Many properties of the real logarithm also apply to the logarithmic derivative, even when the function does not take values in the positive reals. For example, since the logarithm of a product is the sum of the logarithms of the factors, we have

${\displaystyle (\log uv)'=(\log u+\log v)'=(\log u)'+(\log v)'.}$
So for positive-real-valued functions, the logarithmic derivative of a product is the sum of the logarithmic derivatives of the factors. But we can also use the Leibniz law for the derivative of a product to get
${\displaystyle {\frac {(uv)'}{uv}}={\frac {u'v+uv'}{uv}}={\frac {u'}{u}}+{\frac {v'}{v}}.}$
Thus, it is true for any function that the logarithmic derivative of a product is the sum of the logarithmic derivatives of the factors (when they are defined).

A corollary to this is that the logarithmic derivative of the reciprocal of a function is the negation of the logarithmic derivative of the function:

${\displaystyle {\frac {(1/u)'}{1/u}}={\frac {-u'/u^{2}}{1/u}}=-{\frac {u'}{u}},}$
just as the logarithm of the reciprocal of a positive real number is the negation of the logarithm of the number.[citation needed]

More generally, the logarithmic derivative of a quotient is the difference of the logarithmic derivatives of the dividend and the divisor:

${\displaystyle {\frac {(u/v)'}{u/v}}={\frac {(u'v-uv')/v^{2}}{u/v}}={\frac {u'}{u}}-{\frac {v'}{v}},}$
just as the logarithm of a quotient is the difference of the logarithms of the dividend and the divisor.

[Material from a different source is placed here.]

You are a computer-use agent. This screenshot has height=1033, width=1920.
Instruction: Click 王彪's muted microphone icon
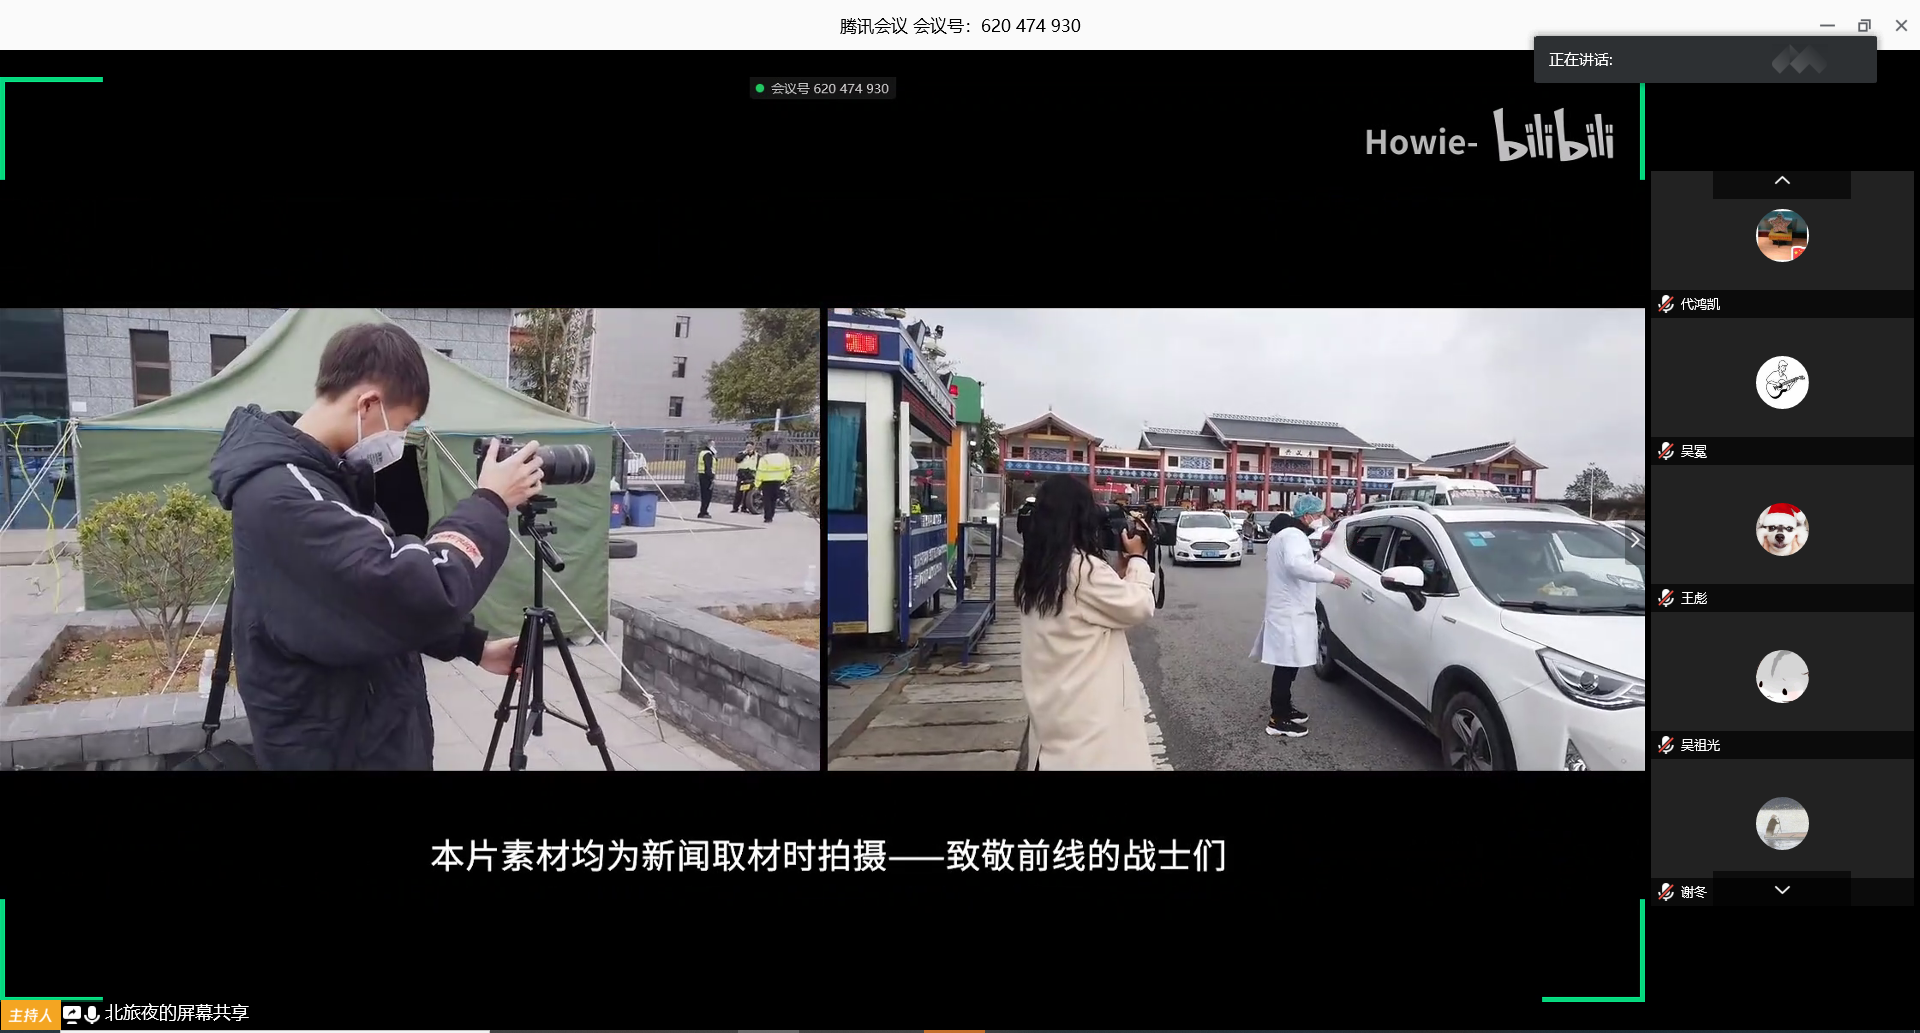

Generalising in another direction, the logarithmic derivative of a power (with constant real exponent) is the product of the exponent and the logarithmic derivative of the base:

${\displaystyle {\frac {(u^{k})'}{u^{k}}}={\frac {ku^{k-1}u'}{u^{k}}}=k{\frac {u'}{u}},}$
just as the logarithm of a power is the product of the exponent and the logarithm of the base.

In summary, both derivatives and logarithms have a product rule, a reciprocal rule, a quotient rule, and a power rule (compare the list of logarithmic identities); each pair of rules is related through the logarithmic derivative.

## Computing ordinary derivatives using logarithmic derivatives

Logarithmic derivatives can simplify the computation of derivatives requiring the product rule while producing the same result. The procedure is as follows: Suppose that ${\displaystyle f(x)=u(x)v(x)}$ and that we wish to compute ${\displaystyle f'(x)}$. Instead of computing it directly as ${\displaystyle f'=u'v+v'u}$, we compute its logarithmic derivative. That is, we compute:

${\displaystyle {\frac {f'}{f}}={\frac {u'}{u}}+{\frac {v'}{v}}.}$

Multiplying through by ƒ computes f:

${\displaystyle f'=f\cdot \left({\frac {u'}{u}}+{\frac {v'}{v}}\right).}$

This technique is most useful when ƒ is a product of a large number of factors. This technique makes it possible to compute f by computing the logarithmic derivative of each factor, summing, and multiplying by f.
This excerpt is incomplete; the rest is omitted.